That tick rescheduling wrongly assumed periodicity and the low-res
dynticks code can't cancel such decision. This breaks the recursive (and
thus the worst) part of the problem. In the worst case now, we'll get
only one extra tick due to uncancelled tick scheduled before we entered
dynticks mode.

This also removes a needless clockevent write on idle ticks.

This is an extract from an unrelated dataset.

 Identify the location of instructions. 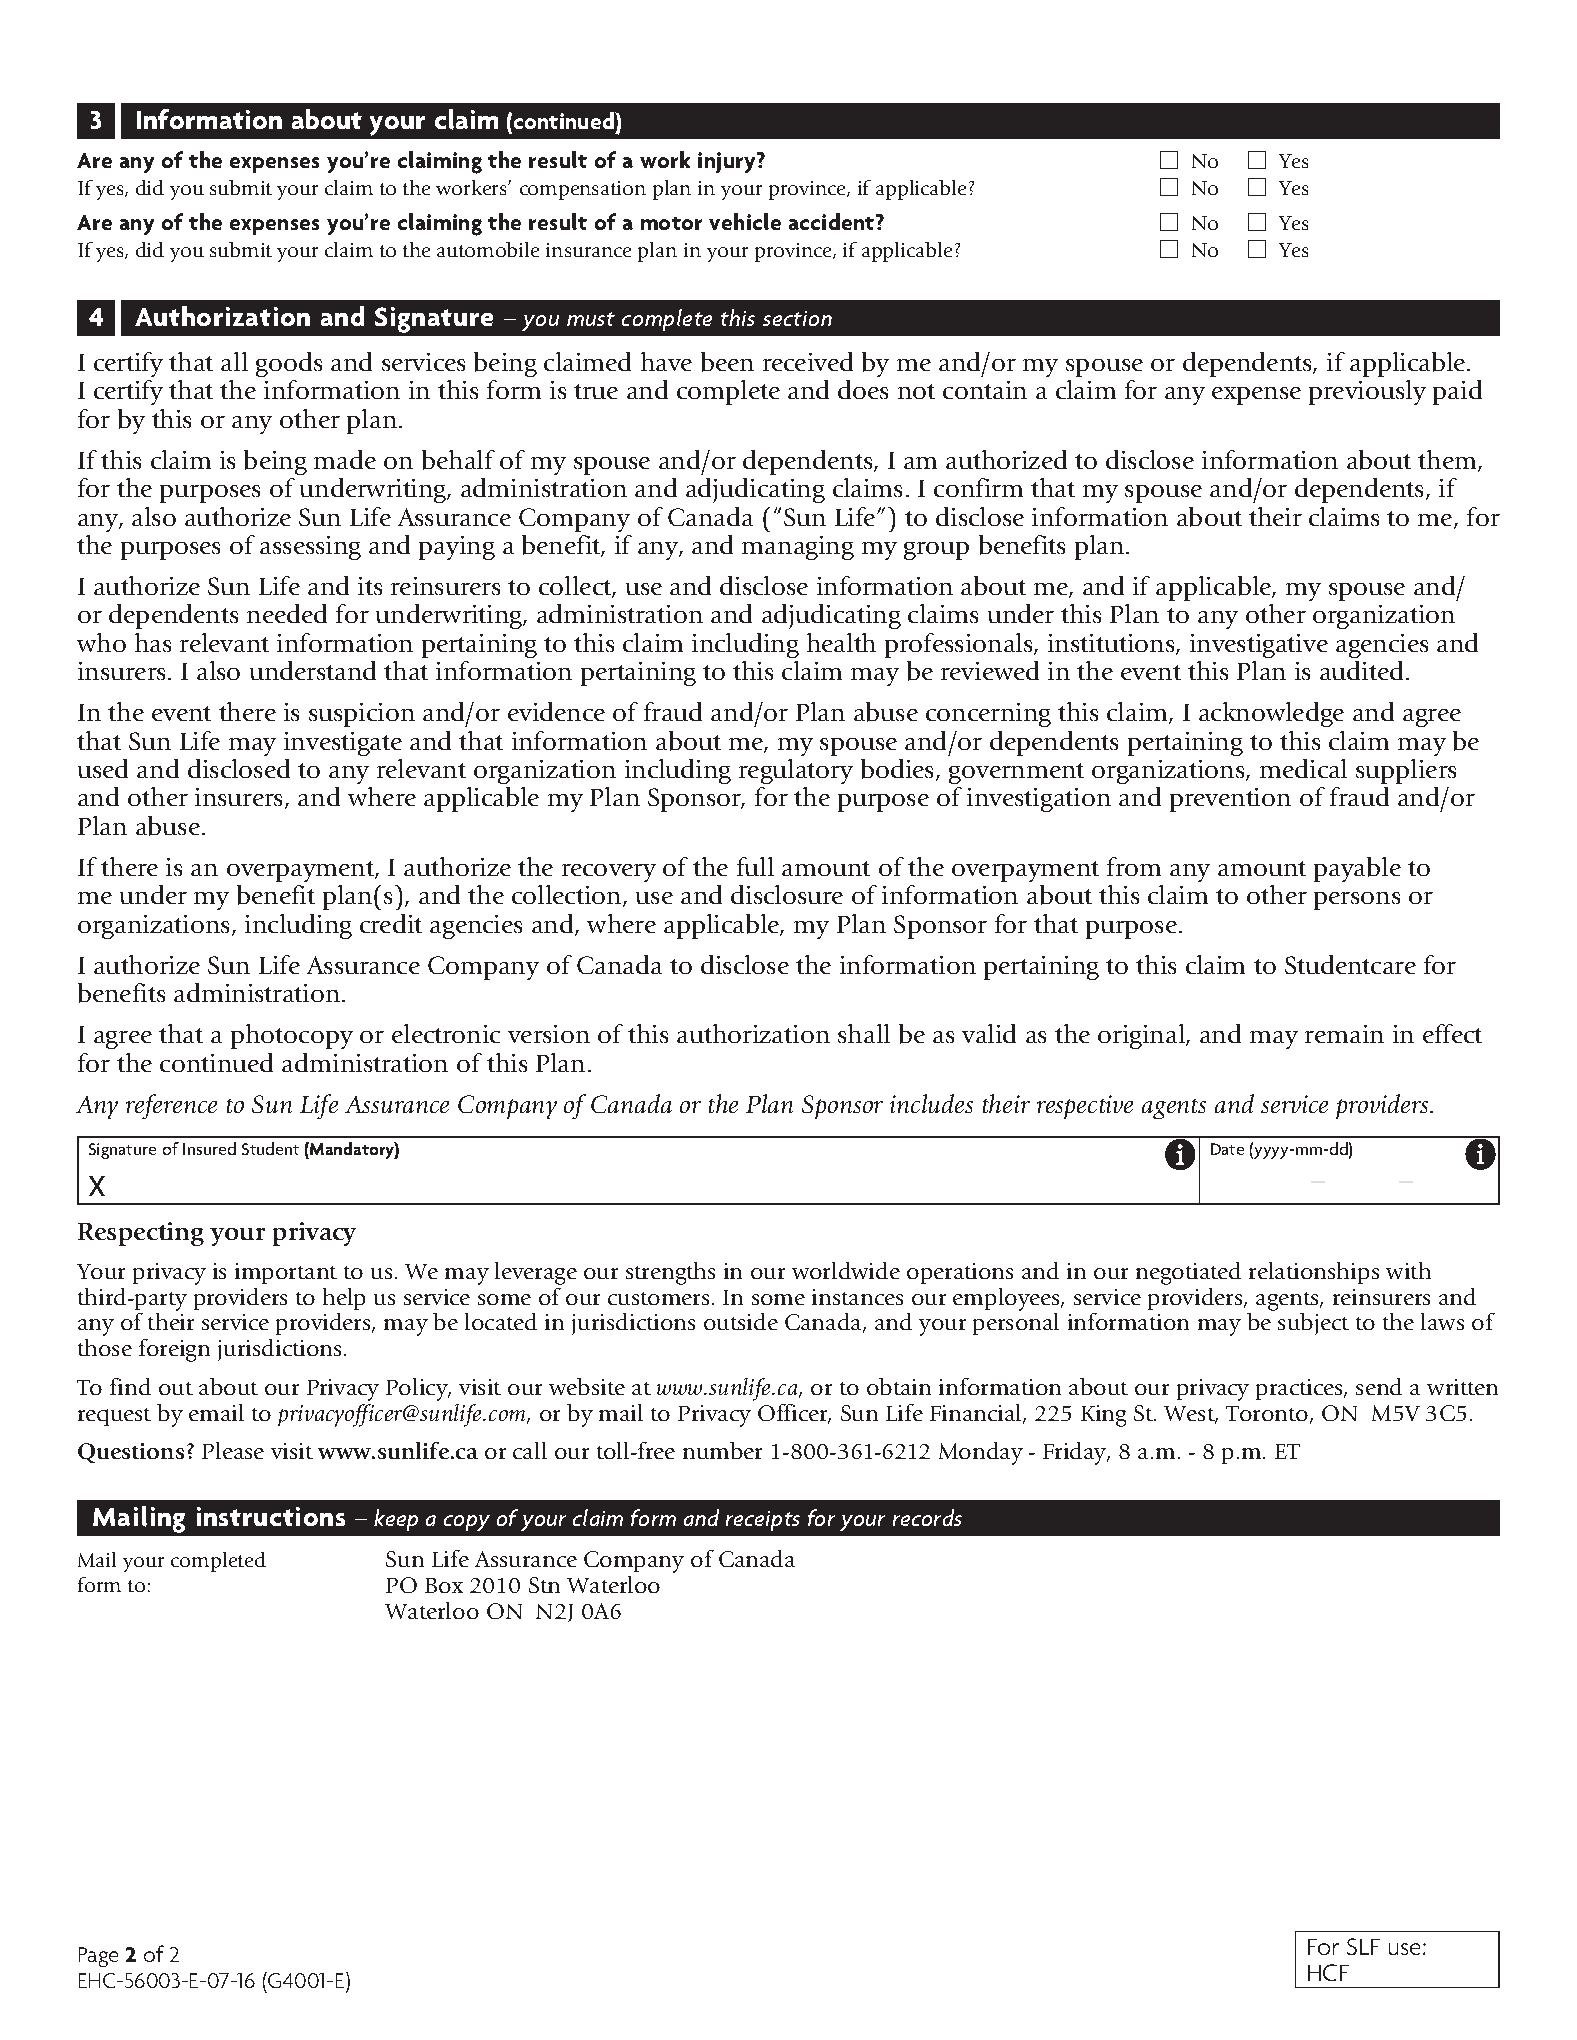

Since those
clock write are usually considered to be slow, it's a general win.

Reviewed-by: Preeti U Murthy <[email protected]>
Signed-off-by: Viresh Kumar <[email protected]>
Signed-off-by: Frederic Weisbecker <[email protected]>
---
kernel/time/tick-sched.c | 4 ++++
1 file changed, 4 insertions(+)

diff --git a/kernel/time/tick-sched.c b/kernel/time/tick-sched.c
index 6558b7a..b07ba8e 100644
--- a/kernel/time/tick-sched.c
+++ b/kernel/time/tick-sched.c
@@ -956,6 +956,10 @@ static void tick_nohz_handler(struct clock_event_device *dev)
tick_sched_do_timer(now);
tick_sched_handle(ts, regs);

+ /* Skip reprogramming next event if we are running tickless */
+ if (unlikely(ts->tick_stopped))
+ return;
+
while (tick_nohz_reprogram(ts, now)) {
now = ktime_get();
tick_do_update_jiffies64(now);
--
1.8.3.1